Treatment of Children in Hillsborough County Family Law Cases

When a person files for divorce (or other family law action involving children) in Tampa, he or she will be provided with a temporary standing order which outlines how he or she should treat children during the matter.  The temporary standing order provides the following guidance:

The safety, financial security, and well being of the children involved in this case are the judge’s primary concern. It is the law that, except in certain rare circumstances, both parents will share parental responsibility for all minor children involved in this case. The law requires parents to share the children’s time and to participate together in making all important decisions concerning the children. The law expects parents to put aside their feelings and cooperate on all decisions involving the children. The following guidelines apply:

A. Children have a right to a loving, open and continuing relationship with both parents. They have the right to express love, affection and respect for one parent in the presence of the other parent.

B. Neither parent may alienate a child’s affection for the other parent.

C. Parents must separate any bad feelings for one another from their duties as parents. Their duty is to share the children’s time and share in making parenting decisions.  Children must be free to draw their own conclusions about each parent, without the prejudicial influences of the other parent.

D. Children have the right to never hear a parent, or a relative or a friend of a  parent, belittle or degrade the other parent.

E. Children have the right to be free of guilt because the parents have decided to separate. They are entitled to honest answers to questions about changes taking place in the family makeup. However, information regarding the divorce case should not be discussed with the children.
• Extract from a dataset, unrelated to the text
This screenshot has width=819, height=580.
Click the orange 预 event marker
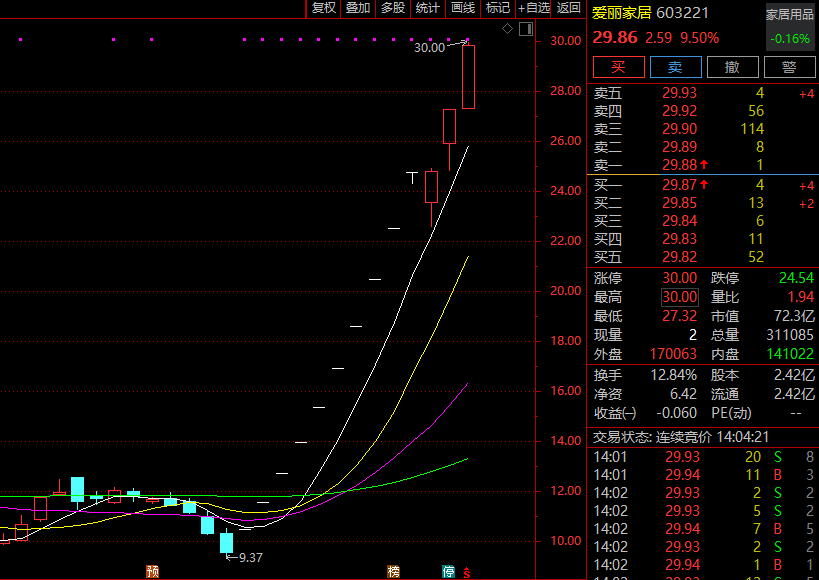pos(153,571)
F. Parents should never be so preoccupied with their own problems that they fail to meet the children’s needs. Separation of the parents usually has a worse impact on the children than on the parents, a fact both parents should never forget.
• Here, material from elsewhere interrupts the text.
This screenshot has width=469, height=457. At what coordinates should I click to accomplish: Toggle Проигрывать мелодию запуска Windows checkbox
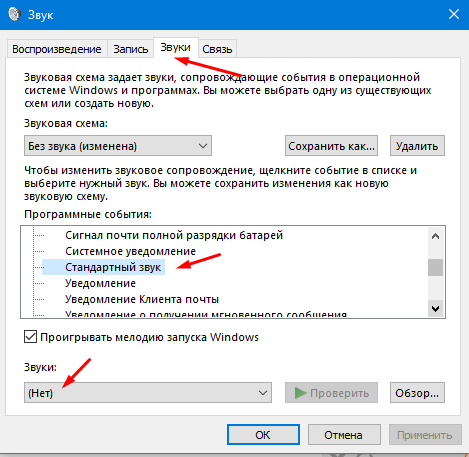pyautogui.click(x=30, y=337)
G. Each parent should openly, honestly, respectfully and regularly communicate with the other parent to avoid misunderstandings. Parents should never argue about the children in front of them.

H. Parents should discuss all differences between them regarding their separation, financial issues and parenting decisions out of the presence of the children. Both parents shall always try to present a united front in handling any problems with the children.

I. Children have the right to regular and continuing contact with both parents. Parents should arrange all visitation and exchanges between themselves and not through the children. The children should never be the messenger between the parents.

J. Visitation plans should be kept and never cancelled unless absolutely necessary. If plans change, children should be given an explanation, preferably in advance and by the parent causing the cancellation.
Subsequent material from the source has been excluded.